The test program follows:

package main

import (
    "flag"
    "os"
    "time"
)

const (
    ballastSize   = 100 << 20
    garbageSize   = 10 << 20
    garbagePeriod = 100 * time.Millisecond

    stackSize   = 10 << 10
    stackPeriod = 5000 * time.Millisecond
    liveSize    = 1 << 10
)

var (
    ballast []byte
    garbage []byte
)

func churn() {
    ballast = make([]byte, ballastSize)

    for {
        time.Sleep(garbagePeriod)
        garbage = make([]byte, garbageSize)
    }
}

func run(ch chan struct{}) {
    for {
        grow(ch)
        <-ch
    }
}

//go:noinline
func grow(ch chan struct{}) *byte {
    var s [stackSize / 8]*byte
    <-ch
    return s[0]
}

func live(ch chan struct{}) {
    var s [liveSize]byte
    for {
        <-ch
        // read/write the stack, so it doesn't go unused
        for i := 0; i < len(s); i += 256 {
            s[i]++
        }
    }
}

func main() {
    d := flag.Duration("d", 10*time.Second, "Run duration")
    growers := flag.Int("growers", 1e4, "Number of goroutines with growing/shrinking stacks")
    livers := flag.Int("livers", 1e5, "Number of goroutines with permanent live stacks")
    flag.Parse()

    time.AfterFunc(*d, func() { os.Exit(0) })

    go churn()

    var chs []chan struct{}

    // some goroutines will periodically grow their stacks
    for i := 0; i < *growers; i++ {
        chs = append(chs, make(chan struct{}))
        go run(chs[len(chs)-1])
    }

    // some goroutines will have large live stacks, which they periodically access
    for i := 0; i < *livers; i++ {
        chs = append(chs, make(chan struct{}))
        go live(chs[len(chs)-1])
    }

    for range time.Tick(stackPeriod / 2) {
        for _, ch := range chs {
            ch <- struct{}{}
        }
    }
}

The text was updated successfully, but these errors were encountered:

ianlancetaylor · 2016-02-19T16:06:05Z

CC @RLH @aclements

aclements · 2016-02-19T16:34:37Z

This is rather unfortunate. Linux has gone and made non-local access not just kind of expensive but sometimes insanely expensive. I'm a little confused by why this doesn't make concurrent mark also insanely expensive, since it's all random access. I see your sweep termination times are also very high. That also surprises me. We hardly do anything do sweep termination. We certainly aren't hitting all of the stacks or anything like that.
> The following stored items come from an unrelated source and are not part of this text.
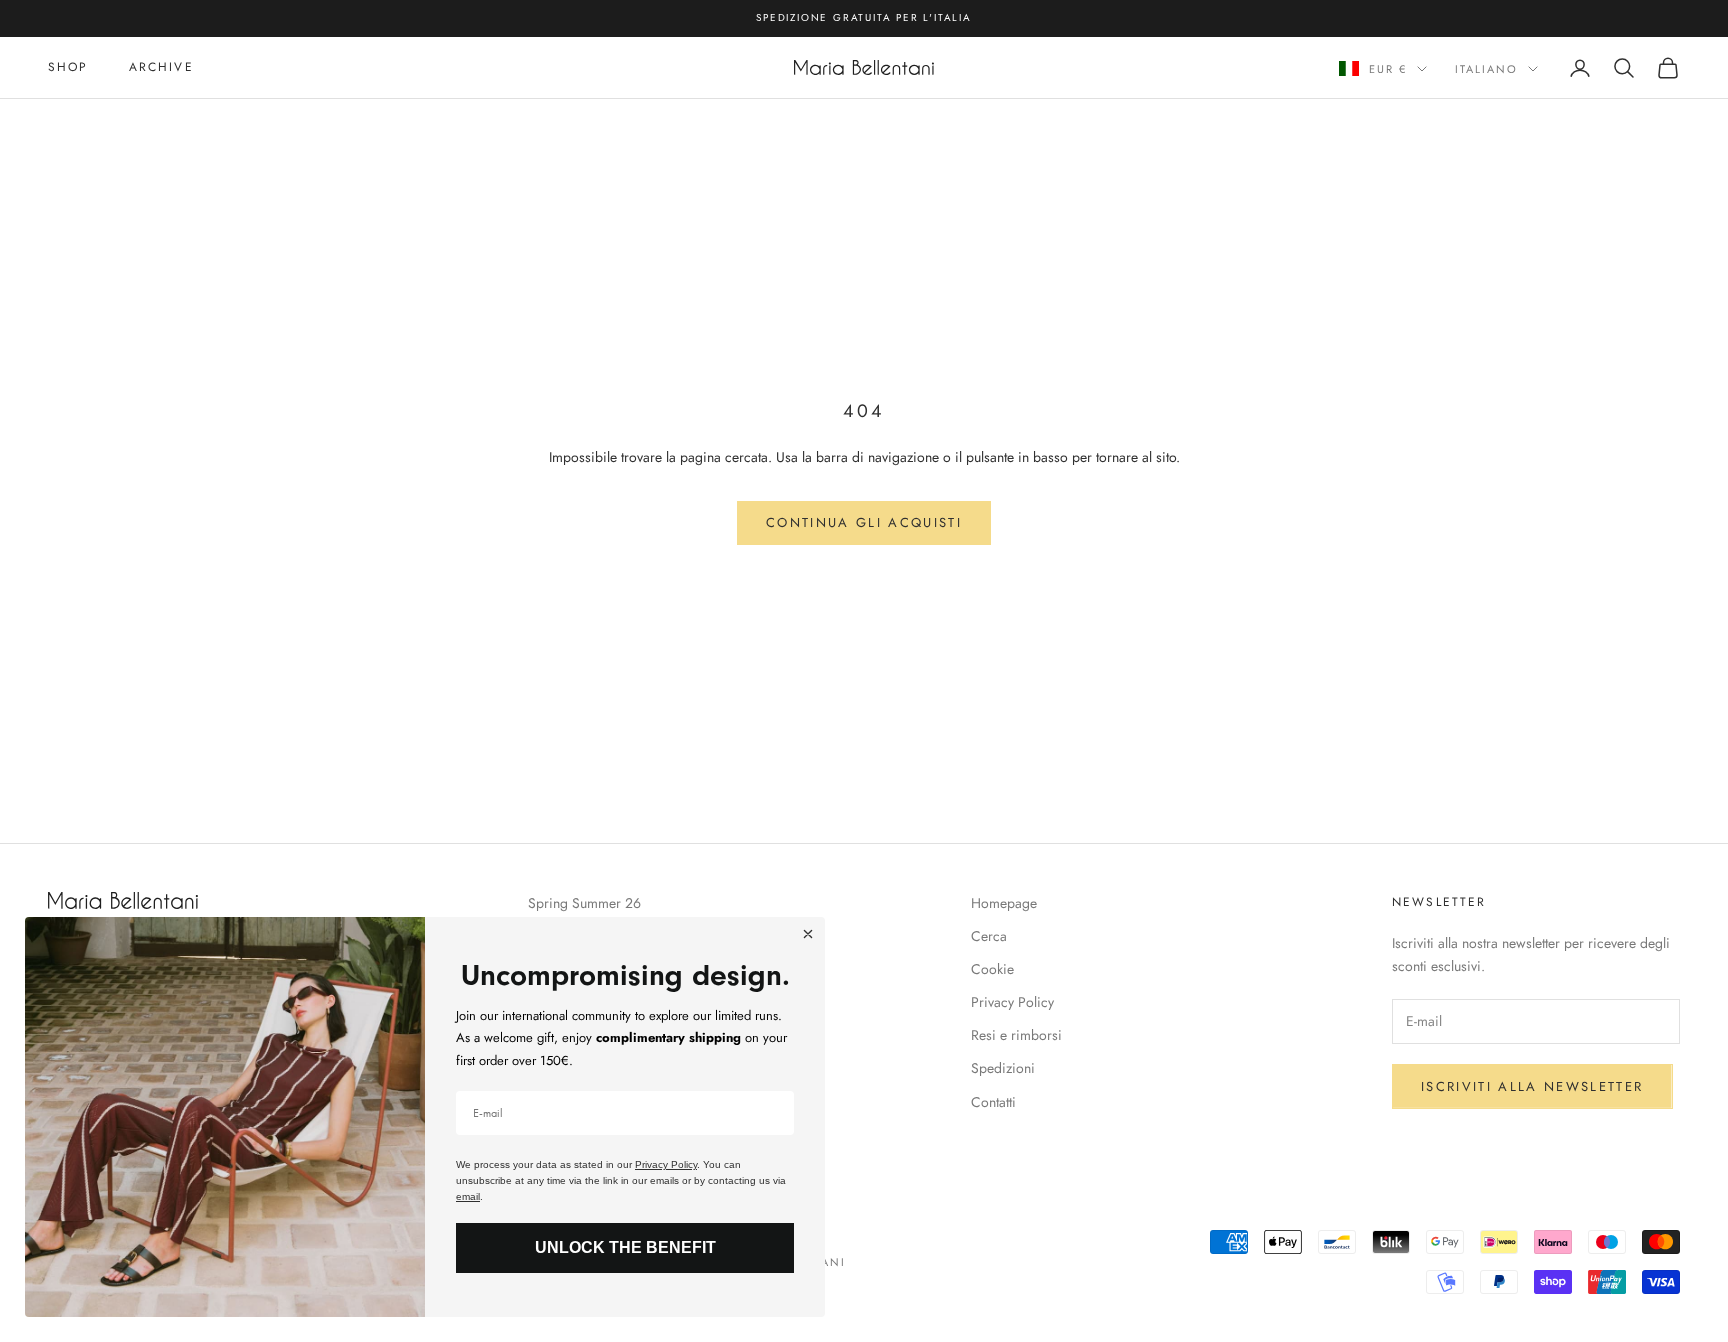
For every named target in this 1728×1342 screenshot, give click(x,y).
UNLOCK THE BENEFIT (625, 1247)
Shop (68, 67)
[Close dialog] (808, 934)
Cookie (992, 969)
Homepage (1004, 903)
Of course, the "right" solution to this is to be more NUMA friendly. That would improve things on NUMA systems whether or not they're doing still migration tricks. That may be necessary in the long term, but for now it would be great if we could just disable the migration.

@rhysh, you may be more familiar with this feature. Do you happen to know if there's a way to just turn it off? I didn't see anything obvious in mbind or set_mempolicy. If you don't know, I'll dig around.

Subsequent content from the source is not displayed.